Users of apps such as DoorDash or Uber Eats often screen for dining options that can be delivered within 30 minutes, so Wingstop was getting overlooked in favor of competing options with quicker service. With Smart Kitchens, faster service times make it possible to dramatically boost delivery, which in turn boosts profits. It’s a “game changer,” Chief Executive Officer Michael Skipworth told investors.
That’s AI in action at a very simple business, and AI promises to be even more transformative when things get complicated.
We’ve previously voiced concerns about AI-powered transactions maximizing profits through “personalized” prices for airline fares or groceries.

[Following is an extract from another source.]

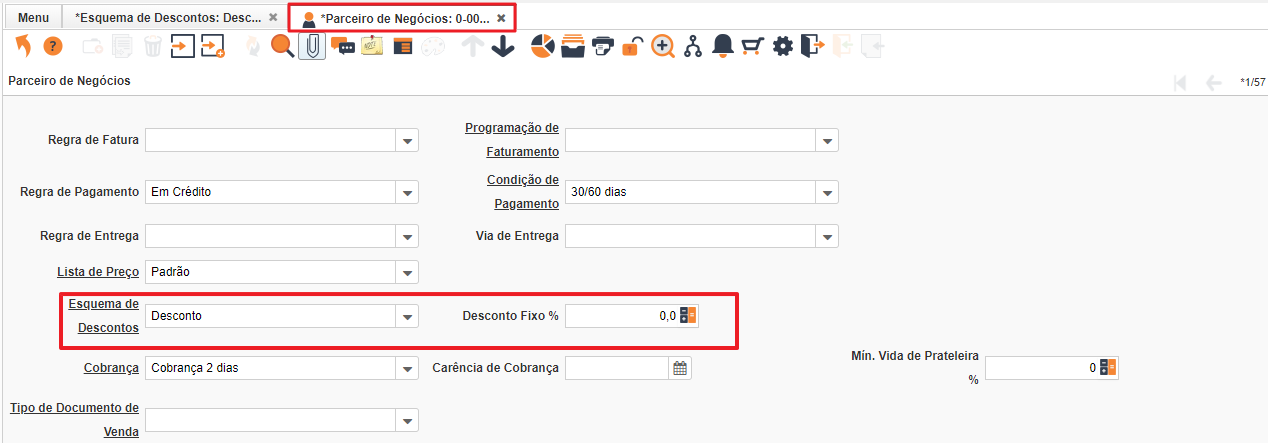Open help via the question mark icon
The height and width of the screenshot is (443, 1268).
(53, 46)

AI-driven pricing applied to individuals is a potentially unfair practice that needs to be closely monitored.
The idea of AI taking over as therapists, screenwriters and, yes, journalists, sounds like bad news to us as well. This page is committed to human-authored content only, and to enforcing copyrights against AI training bots that raid newspaper archives, scooping up and regurgitating human labor (when they are not “hallucinating”).
On the other hand, we do recognize the potential for AI to unleash life-altering changes in industries such as health care and, maybe, the rapid provision of chicken wings.
We’ll see how it handles applying the Atomic Rub.